Records from a data collection
◇ ◇ ◇ ◇ ◇

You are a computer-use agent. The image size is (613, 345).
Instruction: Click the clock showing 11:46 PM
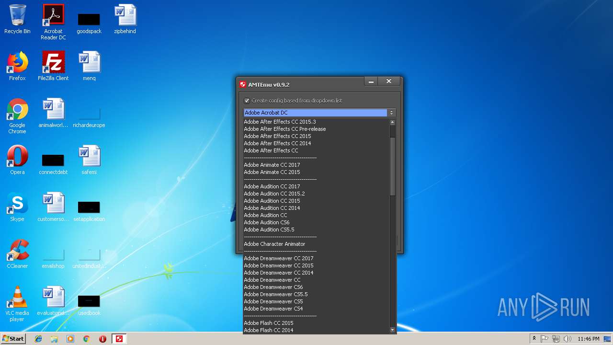click(588, 339)
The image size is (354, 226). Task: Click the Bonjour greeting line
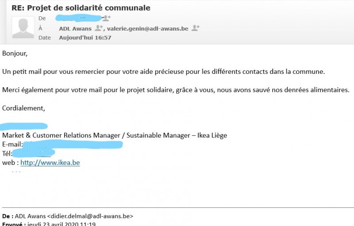point(15,54)
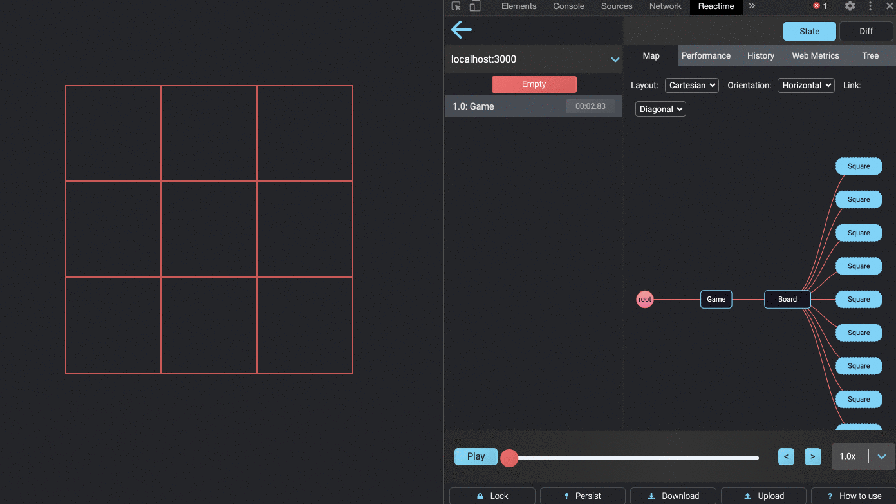Image resolution: width=896 pixels, height=504 pixels.
Task: Open the Orientation Horizontal dropdown
Action: coord(806,85)
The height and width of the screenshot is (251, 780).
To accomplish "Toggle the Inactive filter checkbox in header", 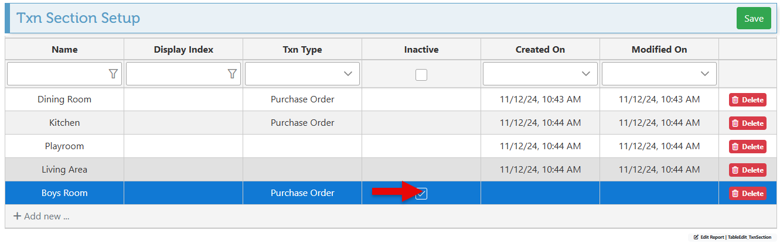I will point(421,74).
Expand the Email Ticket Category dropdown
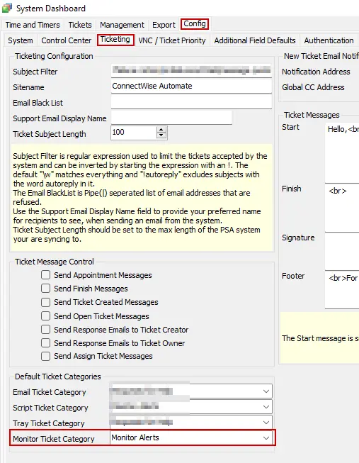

◇ ◇ ◇ ◇ ◇

Exercise ::
Identify each of the lines above that contains the word "size", and copy every such line in full.

Solution ::
You are a computer-use agent. The image size is (613, 345).
The image size is (354, 226). Task: Click the Bonjour greeting line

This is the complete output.